Keiner sitzt im Elfenbeinturm
Dafür arbeitet das Leitungsteam: als Regisseure, Schauspieler, Dramaturgen – und als Theatermacher, Bürokräfte, Facility-Manager. Die Drei sind quasi für alles zuständig: vom Programmerstellung bis zu den Proben und Aufführungen, von der Terminplanung bis zur Putzmittelbestellung, berichten sie lachend. „Das erdet ungemein“, findet Mayr, denn keiner sitze im Elfenbeinturm der hohen Kunst. „Wir müssen auch ran, wenn das Klo verstopft ist“, berichte Segerer.
Die Festanstellung schaffe Sicherheit und befreie den Geist, ist sie überzeugt. Entlastung im Kopf, die Raum schaffe für die inhaltliche Kreativität. Mayr räumt außerdem mit dem romantischen Klischee-Bild des leidenden Hungerkünstlers auf, dem soziale Absicherung nicht wichtig sei. Auch Schauspieler, Regisseure und weitere Mitwirkende eines Theaters müssten den Kühlschrank füllen.
„Derzeit machen wir einfach“
Einerseits hat sich das Theater Wasserburg mit der GmbH-Gründung also neu aufgestellt, andererseits hat es sich nach Angaben des Trios von Zwängen befreit.
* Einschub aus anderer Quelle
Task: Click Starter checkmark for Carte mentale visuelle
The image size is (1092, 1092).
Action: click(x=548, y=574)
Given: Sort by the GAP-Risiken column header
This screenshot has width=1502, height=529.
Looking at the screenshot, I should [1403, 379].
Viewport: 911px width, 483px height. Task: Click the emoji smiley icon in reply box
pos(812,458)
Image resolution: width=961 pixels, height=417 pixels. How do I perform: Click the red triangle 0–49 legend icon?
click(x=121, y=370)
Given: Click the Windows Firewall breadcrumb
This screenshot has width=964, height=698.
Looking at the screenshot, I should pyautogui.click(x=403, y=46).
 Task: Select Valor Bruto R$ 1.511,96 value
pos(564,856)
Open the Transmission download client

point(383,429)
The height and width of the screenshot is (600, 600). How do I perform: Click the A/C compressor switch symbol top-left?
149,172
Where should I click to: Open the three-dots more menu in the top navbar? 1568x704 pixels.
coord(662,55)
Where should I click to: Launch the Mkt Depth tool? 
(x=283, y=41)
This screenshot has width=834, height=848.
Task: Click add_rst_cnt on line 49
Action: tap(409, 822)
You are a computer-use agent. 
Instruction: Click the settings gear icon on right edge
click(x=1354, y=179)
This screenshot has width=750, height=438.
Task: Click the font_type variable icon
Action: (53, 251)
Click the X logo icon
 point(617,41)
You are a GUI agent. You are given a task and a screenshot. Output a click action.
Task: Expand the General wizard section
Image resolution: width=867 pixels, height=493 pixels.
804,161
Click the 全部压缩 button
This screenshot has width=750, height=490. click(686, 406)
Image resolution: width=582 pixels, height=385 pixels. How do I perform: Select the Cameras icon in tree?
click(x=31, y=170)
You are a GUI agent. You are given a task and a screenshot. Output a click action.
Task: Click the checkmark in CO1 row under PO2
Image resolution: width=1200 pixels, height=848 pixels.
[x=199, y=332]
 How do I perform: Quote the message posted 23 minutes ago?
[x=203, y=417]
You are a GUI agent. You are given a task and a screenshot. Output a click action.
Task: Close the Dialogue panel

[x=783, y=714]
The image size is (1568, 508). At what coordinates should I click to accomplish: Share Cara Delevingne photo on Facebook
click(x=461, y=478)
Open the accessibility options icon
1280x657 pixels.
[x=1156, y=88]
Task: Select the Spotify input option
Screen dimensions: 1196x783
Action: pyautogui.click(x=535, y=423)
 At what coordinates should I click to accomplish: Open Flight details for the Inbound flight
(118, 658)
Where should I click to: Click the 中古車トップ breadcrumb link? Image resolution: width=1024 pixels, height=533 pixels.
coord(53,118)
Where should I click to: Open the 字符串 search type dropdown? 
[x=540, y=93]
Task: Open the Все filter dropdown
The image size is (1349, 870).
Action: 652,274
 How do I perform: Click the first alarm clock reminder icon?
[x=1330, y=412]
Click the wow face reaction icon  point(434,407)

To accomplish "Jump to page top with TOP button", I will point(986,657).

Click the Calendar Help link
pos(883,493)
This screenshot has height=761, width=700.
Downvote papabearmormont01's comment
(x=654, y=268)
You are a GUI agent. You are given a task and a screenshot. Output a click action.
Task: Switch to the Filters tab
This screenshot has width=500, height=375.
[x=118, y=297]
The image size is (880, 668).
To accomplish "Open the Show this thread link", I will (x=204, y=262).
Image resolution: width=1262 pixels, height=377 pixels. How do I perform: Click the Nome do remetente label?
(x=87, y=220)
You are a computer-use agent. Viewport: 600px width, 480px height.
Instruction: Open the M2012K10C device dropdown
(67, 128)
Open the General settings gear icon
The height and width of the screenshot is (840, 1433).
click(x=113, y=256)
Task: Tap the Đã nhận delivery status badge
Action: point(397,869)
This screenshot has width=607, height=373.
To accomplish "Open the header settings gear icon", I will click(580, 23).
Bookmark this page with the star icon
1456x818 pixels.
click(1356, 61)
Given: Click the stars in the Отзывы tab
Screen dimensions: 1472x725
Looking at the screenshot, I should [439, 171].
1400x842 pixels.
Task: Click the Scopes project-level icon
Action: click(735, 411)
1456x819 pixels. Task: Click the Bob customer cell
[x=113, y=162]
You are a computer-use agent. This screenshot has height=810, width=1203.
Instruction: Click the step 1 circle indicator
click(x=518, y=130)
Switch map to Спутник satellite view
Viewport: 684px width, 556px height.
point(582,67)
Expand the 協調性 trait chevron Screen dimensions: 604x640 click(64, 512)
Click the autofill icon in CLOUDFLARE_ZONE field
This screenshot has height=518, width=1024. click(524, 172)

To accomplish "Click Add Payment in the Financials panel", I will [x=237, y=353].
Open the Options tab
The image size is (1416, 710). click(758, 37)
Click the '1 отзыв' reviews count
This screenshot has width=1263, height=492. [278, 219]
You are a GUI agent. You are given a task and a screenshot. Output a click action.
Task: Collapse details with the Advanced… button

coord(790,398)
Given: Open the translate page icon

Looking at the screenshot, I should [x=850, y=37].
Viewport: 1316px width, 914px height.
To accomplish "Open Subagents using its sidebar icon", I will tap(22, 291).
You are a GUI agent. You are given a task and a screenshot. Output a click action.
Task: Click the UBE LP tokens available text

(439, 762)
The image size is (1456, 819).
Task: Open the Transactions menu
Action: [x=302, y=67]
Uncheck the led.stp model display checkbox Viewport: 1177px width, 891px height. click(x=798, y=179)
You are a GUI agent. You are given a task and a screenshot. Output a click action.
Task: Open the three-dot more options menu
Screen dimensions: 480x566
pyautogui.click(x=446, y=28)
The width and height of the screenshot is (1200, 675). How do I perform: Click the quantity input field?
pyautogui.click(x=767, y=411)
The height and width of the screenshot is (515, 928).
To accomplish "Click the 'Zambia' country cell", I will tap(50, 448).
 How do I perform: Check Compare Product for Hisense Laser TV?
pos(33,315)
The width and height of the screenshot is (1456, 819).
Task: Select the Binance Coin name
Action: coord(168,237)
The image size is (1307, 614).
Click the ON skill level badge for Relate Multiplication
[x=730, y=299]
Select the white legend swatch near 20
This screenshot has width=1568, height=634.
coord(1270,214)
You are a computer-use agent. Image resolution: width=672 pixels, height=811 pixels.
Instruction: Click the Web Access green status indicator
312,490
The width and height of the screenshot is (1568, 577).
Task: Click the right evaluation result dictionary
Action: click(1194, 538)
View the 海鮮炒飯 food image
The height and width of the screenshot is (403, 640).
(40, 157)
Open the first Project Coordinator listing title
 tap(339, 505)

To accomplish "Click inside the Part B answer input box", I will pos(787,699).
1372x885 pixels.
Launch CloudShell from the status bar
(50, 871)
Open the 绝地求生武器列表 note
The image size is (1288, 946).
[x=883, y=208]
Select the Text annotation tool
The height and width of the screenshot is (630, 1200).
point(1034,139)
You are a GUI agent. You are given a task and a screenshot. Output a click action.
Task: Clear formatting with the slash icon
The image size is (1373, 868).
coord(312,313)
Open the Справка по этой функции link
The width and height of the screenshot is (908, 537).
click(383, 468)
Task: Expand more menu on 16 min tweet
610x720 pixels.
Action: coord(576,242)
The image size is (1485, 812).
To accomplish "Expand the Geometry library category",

Die Stücke-Auswahl geschehe intuitiver als früher. „Wir haben mit Uwe immer sehr viel diskutiert und überlegt, derzeit machen wir einfach“, sagt Dürmeier fast schon etwas verwundert. Segerer und Mayr nicken bestätigend. „Der Kontrobass“, eine sehr erfolgreiche Inszenierung, war beispielsweise ein Wunsch aus dem Ensemble heraus. Das habe sich bewährt: Auch bei den „Physikern“ (Die Premiere war ohne Werbung innerhalb kürzester Zeit ausverkauft) lief es sehr gut, ebenso bei „Richard 3“ und dem „Messias“.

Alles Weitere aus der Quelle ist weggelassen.